Problem statement ▸ Give back every record below, character for character.

Records contained in a dataset:
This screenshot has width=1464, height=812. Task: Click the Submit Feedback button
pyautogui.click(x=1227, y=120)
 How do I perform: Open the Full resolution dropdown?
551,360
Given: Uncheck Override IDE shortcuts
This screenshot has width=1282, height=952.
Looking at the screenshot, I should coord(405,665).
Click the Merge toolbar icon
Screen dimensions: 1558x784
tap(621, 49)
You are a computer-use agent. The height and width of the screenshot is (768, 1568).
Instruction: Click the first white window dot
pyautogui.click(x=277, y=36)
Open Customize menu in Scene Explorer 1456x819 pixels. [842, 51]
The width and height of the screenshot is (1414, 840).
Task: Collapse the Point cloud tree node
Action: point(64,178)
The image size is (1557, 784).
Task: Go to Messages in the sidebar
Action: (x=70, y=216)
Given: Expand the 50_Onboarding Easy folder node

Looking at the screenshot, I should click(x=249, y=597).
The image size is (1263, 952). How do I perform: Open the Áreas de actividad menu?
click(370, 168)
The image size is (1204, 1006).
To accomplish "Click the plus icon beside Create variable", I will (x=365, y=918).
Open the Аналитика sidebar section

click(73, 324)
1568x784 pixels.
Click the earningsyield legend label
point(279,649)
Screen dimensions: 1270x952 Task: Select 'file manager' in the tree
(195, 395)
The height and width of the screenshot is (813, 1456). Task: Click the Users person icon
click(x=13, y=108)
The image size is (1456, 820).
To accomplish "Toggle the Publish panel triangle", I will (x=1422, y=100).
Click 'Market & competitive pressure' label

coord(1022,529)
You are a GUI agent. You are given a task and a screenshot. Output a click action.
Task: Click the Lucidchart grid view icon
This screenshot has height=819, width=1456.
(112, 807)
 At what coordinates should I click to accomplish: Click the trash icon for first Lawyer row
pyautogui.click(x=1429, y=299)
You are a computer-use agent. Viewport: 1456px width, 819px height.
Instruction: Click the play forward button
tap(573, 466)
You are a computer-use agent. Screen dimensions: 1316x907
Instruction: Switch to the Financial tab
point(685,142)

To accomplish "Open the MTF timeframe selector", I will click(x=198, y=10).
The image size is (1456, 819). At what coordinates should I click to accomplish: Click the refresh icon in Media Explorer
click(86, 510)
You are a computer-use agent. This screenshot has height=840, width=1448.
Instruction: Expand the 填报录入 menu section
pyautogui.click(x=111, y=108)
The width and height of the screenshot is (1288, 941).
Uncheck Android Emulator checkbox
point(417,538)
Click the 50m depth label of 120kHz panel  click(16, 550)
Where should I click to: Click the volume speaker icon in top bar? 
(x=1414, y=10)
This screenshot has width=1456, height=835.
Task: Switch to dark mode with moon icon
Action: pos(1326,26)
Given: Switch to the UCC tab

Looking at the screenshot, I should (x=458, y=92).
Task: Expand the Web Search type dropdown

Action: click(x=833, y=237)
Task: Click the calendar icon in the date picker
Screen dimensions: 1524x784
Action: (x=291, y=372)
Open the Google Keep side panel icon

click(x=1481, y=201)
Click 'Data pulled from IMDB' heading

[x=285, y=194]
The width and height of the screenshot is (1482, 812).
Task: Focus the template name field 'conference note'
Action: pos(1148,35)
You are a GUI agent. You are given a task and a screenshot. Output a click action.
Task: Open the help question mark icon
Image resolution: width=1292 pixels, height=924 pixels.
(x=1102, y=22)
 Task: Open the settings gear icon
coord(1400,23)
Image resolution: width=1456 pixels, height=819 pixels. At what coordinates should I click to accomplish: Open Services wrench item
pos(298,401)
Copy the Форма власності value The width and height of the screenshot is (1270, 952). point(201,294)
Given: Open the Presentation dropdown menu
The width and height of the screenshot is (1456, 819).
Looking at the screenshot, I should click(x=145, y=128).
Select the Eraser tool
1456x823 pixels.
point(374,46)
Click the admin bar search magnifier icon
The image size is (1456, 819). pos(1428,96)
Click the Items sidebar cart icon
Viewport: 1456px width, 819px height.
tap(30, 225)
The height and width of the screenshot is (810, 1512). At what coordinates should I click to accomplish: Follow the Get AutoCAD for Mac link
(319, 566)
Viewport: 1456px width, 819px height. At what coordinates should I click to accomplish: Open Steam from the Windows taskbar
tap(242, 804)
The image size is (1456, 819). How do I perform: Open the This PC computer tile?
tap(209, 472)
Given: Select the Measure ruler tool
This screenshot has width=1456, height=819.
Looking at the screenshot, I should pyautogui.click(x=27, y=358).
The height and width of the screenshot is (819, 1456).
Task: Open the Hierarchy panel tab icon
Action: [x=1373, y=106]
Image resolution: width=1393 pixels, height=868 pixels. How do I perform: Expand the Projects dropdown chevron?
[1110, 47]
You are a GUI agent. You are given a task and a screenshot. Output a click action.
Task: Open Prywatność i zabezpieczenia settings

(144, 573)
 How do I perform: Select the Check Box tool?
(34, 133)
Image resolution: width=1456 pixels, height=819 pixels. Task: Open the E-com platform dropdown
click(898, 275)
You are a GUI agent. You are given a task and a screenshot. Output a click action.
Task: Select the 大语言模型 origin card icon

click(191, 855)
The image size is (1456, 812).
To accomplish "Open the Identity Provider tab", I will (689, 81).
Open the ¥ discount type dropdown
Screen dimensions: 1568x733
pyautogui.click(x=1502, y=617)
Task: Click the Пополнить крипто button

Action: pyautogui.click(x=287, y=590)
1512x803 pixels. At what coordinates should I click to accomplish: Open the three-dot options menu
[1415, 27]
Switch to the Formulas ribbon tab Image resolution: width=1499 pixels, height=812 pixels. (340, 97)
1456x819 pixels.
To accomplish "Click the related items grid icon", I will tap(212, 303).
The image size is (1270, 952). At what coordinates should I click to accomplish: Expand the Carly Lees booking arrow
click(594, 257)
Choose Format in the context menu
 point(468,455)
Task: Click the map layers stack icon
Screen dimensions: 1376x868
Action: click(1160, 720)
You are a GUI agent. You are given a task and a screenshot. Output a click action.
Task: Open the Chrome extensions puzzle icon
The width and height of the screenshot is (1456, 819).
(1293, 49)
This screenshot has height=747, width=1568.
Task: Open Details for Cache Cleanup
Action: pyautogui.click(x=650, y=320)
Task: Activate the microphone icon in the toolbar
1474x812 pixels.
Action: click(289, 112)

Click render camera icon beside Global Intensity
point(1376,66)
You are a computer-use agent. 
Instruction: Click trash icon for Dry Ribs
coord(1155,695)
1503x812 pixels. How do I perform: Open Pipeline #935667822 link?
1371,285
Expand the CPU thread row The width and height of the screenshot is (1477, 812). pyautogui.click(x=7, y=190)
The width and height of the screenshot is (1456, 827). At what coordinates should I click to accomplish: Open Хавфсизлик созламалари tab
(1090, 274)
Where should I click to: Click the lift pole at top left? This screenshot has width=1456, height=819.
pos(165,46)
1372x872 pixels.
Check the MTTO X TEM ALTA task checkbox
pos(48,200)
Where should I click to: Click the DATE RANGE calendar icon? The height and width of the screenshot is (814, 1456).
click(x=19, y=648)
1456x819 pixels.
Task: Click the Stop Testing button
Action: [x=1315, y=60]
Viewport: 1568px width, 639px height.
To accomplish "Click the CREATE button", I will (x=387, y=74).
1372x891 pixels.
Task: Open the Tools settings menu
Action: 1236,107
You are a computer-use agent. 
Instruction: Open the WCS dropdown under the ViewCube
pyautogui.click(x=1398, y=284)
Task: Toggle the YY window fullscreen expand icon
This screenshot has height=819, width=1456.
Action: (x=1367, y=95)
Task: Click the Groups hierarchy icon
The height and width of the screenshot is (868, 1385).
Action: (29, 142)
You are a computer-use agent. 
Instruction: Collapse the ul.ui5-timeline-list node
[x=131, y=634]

Response to this exercise ▸
This screenshot has width=1464, height=812. Task: Click the Submit Feedback button
pyautogui.click(x=1227, y=120)
 How do I perform: Open the Full resolution dropdown?
551,360
Given: Uncheck Override IDE shortcuts
This screenshot has width=1282, height=952.
Looking at the screenshot, I should coord(405,665).
Click the Merge toolbar icon
Screen dimensions: 1558x784
tap(621, 49)
You are a computer-use agent. The height and width of the screenshot is (768, 1568).
Instruction: Click the first white window dot
pyautogui.click(x=277, y=36)
Open Customize menu in Scene Explorer 1456x819 pixels. [842, 51]
The width and height of the screenshot is (1414, 840).
Task: Collapse the Point cloud tree node
Action: point(64,178)
The image size is (1557, 784).
Task: Go to Messages in the sidebar
Action: (x=70, y=216)
Given: Expand the 50_Onboarding Easy folder node

Looking at the screenshot, I should click(x=249, y=597).
The image size is (1263, 952). How do I perform: Open the Áreas de actividad menu?
click(370, 168)
The image size is (1204, 1006).
To accomplish "Click the plus icon beside Create variable", I will (x=365, y=918).
Open the Аналитика sidebar section

click(73, 324)
1568x784 pixels.
Click the earningsyield legend label
point(279,649)
Screen dimensions: 1270x952 Task: Select 'file manager' in the tree
(195, 395)
The height and width of the screenshot is (813, 1456). Task: Click the Users person icon
click(x=13, y=108)
The image size is (1456, 820).
To accomplish "Toggle the Publish panel triangle", I will (x=1422, y=100).
Click 'Market & competitive pressure' label

coord(1022,529)
You are a GUI agent. You are given a task and a screenshot. Output a click action.
Task: Click the Lucidchart grid view icon
This screenshot has height=819, width=1456.
(112, 807)
 At what coordinates should I click to accomplish: Click the trash icon for first Lawyer row
pyautogui.click(x=1429, y=299)
You are a computer-use agent. Viewport: 1456px width, 819px height.
Instruction: Click the play forward button
tap(573, 466)
You are a computer-use agent. Screen dimensions: 1316x907
Instruction: Switch to the Financial tab
point(685,142)

To accomplish "Open the MTF timeframe selector", I will click(x=198, y=10).
The image size is (1456, 819). At what coordinates should I click to accomplish: Click the refresh icon in Media Explorer
click(86, 510)
You are a computer-use agent. This screenshot has height=840, width=1448.
Instruction: Expand the 填报录入 menu section
pyautogui.click(x=111, y=108)
The width and height of the screenshot is (1288, 941).
Uncheck Android Emulator checkbox
point(417,538)
Click the 50m depth label of 120kHz panel  click(16, 550)
Where should I click to: Click the volume speaker icon in top bar? 
(x=1414, y=10)
This screenshot has width=1456, height=835.
Task: Switch to dark mode with moon icon
Action: pos(1326,26)
Given: Switch to the UCC tab

Looking at the screenshot, I should (x=458, y=92).
Task: Expand the Web Search type dropdown

Action: click(x=833, y=237)
Task: Click the calendar icon in the date picker
Screen dimensions: 1524x784
Action: (x=291, y=372)
Open the Google Keep side panel icon

click(x=1481, y=201)
Click 'Data pulled from IMDB' heading

[x=285, y=194]
The width and height of the screenshot is (1482, 812).
Task: Focus the template name field 'conference note'
Action: pos(1148,35)
You are a GUI agent. You are given a task and a screenshot. Output a click action.
Task: Open the help question mark icon
Image resolution: width=1292 pixels, height=924 pixels.
(x=1102, y=22)
 Task: Open the settings gear icon
coord(1400,23)
Image resolution: width=1456 pixels, height=819 pixels. At what coordinates should I click to accomplish: Open Services wrench item
pos(298,401)
Copy the Форма власності value The width and height of the screenshot is (1270, 952). point(201,294)
Given: Open the Presentation dropdown menu
The width and height of the screenshot is (1456, 819).
Looking at the screenshot, I should click(x=145, y=128).
Select the Eraser tool
1456x823 pixels.
point(374,46)
Click the admin bar search magnifier icon
The image size is (1456, 819). pos(1428,96)
Click the Items sidebar cart icon
Viewport: 1456px width, 819px height.
tap(30, 225)
The height and width of the screenshot is (810, 1512). At what coordinates should I click to accomplish: Follow the Get AutoCAD for Mac link
(319, 566)
Viewport: 1456px width, 819px height. At what coordinates should I click to accomplish: Open Steam from the Windows taskbar
tap(242, 804)
The image size is (1456, 819). How do I perform: Open the This PC computer tile?
tap(209, 472)
Given: Select the Measure ruler tool
This screenshot has width=1456, height=819.
Looking at the screenshot, I should pyautogui.click(x=27, y=358).
The height and width of the screenshot is (819, 1456).
Task: Open the Hierarchy panel tab icon
Action: [x=1373, y=106]
Image resolution: width=1393 pixels, height=868 pixels. How do I perform: Expand the Projects dropdown chevron?
[1110, 47]
You are a GUI agent. You are given a task and a screenshot. Output a click action.
Task: Open Prywatność i zabezpieczenia settings

(144, 573)
 How do I perform: Select the Check Box tool?
(34, 133)
Image resolution: width=1456 pixels, height=819 pixels. Task: Open the E-com platform dropdown
click(898, 275)
You are a GUI agent. You are given a task and a screenshot. Output a click action.
Task: Select the 大语言模型 origin card icon

click(191, 855)
The image size is (1456, 812).
To accomplish "Open the Identity Provider tab", I will (689, 81).
Open the ¥ discount type dropdown
Screen dimensions: 1568x733
pyautogui.click(x=1502, y=617)
Task: Click the Пополнить крипто button

Action: pyautogui.click(x=287, y=590)
1512x803 pixels. At what coordinates should I click to accomplish: Open the three-dot options menu
[1415, 27]
Switch to the Formulas ribbon tab Image resolution: width=1499 pixels, height=812 pixels. (340, 97)
1456x819 pixels.
To accomplish "Click the related items grid icon", I will tap(212, 303).
The image size is (1270, 952). At what coordinates should I click to accomplish: Expand the Carly Lees booking arrow
click(594, 257)
Choose Format in the context menu
 point(468,455)
Task: Click the map layers stack icon
Screen dimensions: 1376x868
Action: click(1160, 720)
You are a GUI agent. You are given a task and a screenshot. Output a click action.
Task: Open the Chrome extensions puzzle icon
The width and height of the screenshot is (1456, 819).
(1293, 49)
This screenshot has height=747, width=1568.
Task: Open Details for Cache Cleanup
Action: pyautogui.click(x=650, y=320)
Task: Activate the microphone icon in the toolbar
1474x812 pixels.
Action: click(289, 112)

Click render camera icon beside Global Intensity
point(1376,66)
You are a computer-use agent. 
Instruction: Click trash icon for Dry Ribs
coord(1155,695)
1503x812 pixels. How do I perform: Open Pipeline #935667822 link?
1371,285
Expand the CPU thread row The width and height of the screenshot is (1477, 812). pyautogui.click(x=7, y=190)
The width and height of the screenshot is (1456, 827). At what coordinates should I click to accomplish: Open Хавфсизлик созламалари tab
(1090, 274)
Where should I click to: Click the lift pole at top left? This screenshot has width=1456, height=819.
pos(165,46)
1372x872 pixels.
Check the MTTO X TEM ALTA task checkbox
pos(48,200)
Where should I click to: Click the DATE RANGE calendar icon? The height and width of the screenshot is (814, 1456).
click(x=19, y=648)
1456x819 pixels.
Task: Click the Stop Testing button
Action: [x=1315, y=60]
Viewport: 1568px width, 639px height.
To accomplish "Click the CREATE button", I will (x=387, y=74).
1372x891 pixels.
Task: Open the Tools settings menu
Action: 1236,107
You are a computer-use agent. 
Instruction: Open the WCS dropdown under the ViewCube
pyautogui.click(x=1398, y=284)
Task: Toggle the YY window fullscreen expand icon
This screenshot has height=819, width=1456.
Action: (x=1367, y=95)
Task: Click the Groups hierarchy icon
The height and width of the screenshot is (868, 1385).
Action: (29, 142)
You are a computer-use agent. 
Instruction: Collapse the ul.ui5-timeline-list node
[x=131, y=634]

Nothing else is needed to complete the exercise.